---------- AVAILABLE RECORDS
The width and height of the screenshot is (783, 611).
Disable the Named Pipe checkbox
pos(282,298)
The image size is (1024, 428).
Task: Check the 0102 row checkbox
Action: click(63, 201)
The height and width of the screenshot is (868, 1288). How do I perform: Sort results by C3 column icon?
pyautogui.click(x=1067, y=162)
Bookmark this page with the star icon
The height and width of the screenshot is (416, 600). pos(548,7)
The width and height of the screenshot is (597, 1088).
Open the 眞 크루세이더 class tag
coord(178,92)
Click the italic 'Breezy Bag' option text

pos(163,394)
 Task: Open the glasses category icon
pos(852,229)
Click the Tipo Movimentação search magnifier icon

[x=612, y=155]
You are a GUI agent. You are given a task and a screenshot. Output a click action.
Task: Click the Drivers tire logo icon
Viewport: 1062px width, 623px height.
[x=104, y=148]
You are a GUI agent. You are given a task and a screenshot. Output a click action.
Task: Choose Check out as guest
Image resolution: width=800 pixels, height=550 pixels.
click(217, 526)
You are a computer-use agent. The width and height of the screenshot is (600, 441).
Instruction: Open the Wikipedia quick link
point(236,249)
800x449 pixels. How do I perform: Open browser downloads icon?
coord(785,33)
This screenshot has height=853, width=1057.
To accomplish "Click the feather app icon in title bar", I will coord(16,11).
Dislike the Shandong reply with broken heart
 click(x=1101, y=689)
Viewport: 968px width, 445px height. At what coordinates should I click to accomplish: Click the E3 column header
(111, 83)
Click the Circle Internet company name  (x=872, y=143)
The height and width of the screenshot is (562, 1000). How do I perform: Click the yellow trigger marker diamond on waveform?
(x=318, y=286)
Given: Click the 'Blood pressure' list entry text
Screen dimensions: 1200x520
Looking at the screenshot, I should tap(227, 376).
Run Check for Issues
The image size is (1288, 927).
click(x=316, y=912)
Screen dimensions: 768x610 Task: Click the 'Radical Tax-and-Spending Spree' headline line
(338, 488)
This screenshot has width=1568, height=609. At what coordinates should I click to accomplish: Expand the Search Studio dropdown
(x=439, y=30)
--------------------
Give the data back in full, matching it character for character.

→ **ANSWER AREA**
The width and height of the screenshot is (783, 611).
Disable the Named Pipe checkbox
pos(282,298)
The image size is (1024, 428).
Task: Check the 0102 row checkbox
Action: click(63, 201)
The height and width of the screenshot is (868, 1288). How do I perform: Sort results by C3 column icon?
pyautogui.click(x=1067, y=162)
Bookmark this page with the star icon
The height and width of the screenshot is (416, 600). pos(548,7)
The width and height of the screenshot is (597, 1088).
Open the 眞 크루세이더 class tag
coord(178,92)
Click the italic 'Breezy Bag' option text

pos(163,394)
 Task: Open the glasses category icon
pos(852,229)
Click the Tipo Movimentação search magnifier icon

[x=612, y=155]
You are a GUI agent. You are given a task and a screenshot. Output a click action.
Task: Click the Drivers tire logo icon
Viewport: 1062px width, 623px height.
[x=104, y=148]
You are a GUI agent. You are given a task and a screenshot. Output a click action.
Task: Choose Check out as guest
Image resolution: width=800 pixels, height=550 pixels.
click(217, 526)
You are a computer-use agent. The width and height of the screenshot is (600, 441).
Instruction: Open the Wikipedia quick link
point(236,249)
800x449 pixels. How do I perform: Open browser downloads icon?
coord(785,33)
This screenshot has height=853, width=1057.
To accomplish "Click the feather app icon in title bar", I will coord(16,11).
Dislike the Shandong reply with broken heart
 click(x=1101, y=689)
Viewport: 968px width, 445px height. At what coordinates should I click to accomplish: Click the E3 column header
(111, 83)
Click the Circle Internet company name  (x=872, y=143)
The height and width of the screenshot is (562, 1000). How do I perform: Click the yellow trigger marker diamond on waveform?
(x=318, y=286)
Given: Click the 'Blood pressure' list entry text
Screen dimensions: 1200x520
Looking at the screenshot, I should tap(227, 376).
Run Check for Issues
The image size is (1288, 927).
click(x=316, y=912)
Screen dimensions: 768x610 Task: Click the 'Radical Tax-and-Spending Spree' headline line
(338, 488)
This screenshot has width=1568, height=609. At what coordinates should I click to accomplish: Expand the Search Studio dropdown
(x=439, y=30)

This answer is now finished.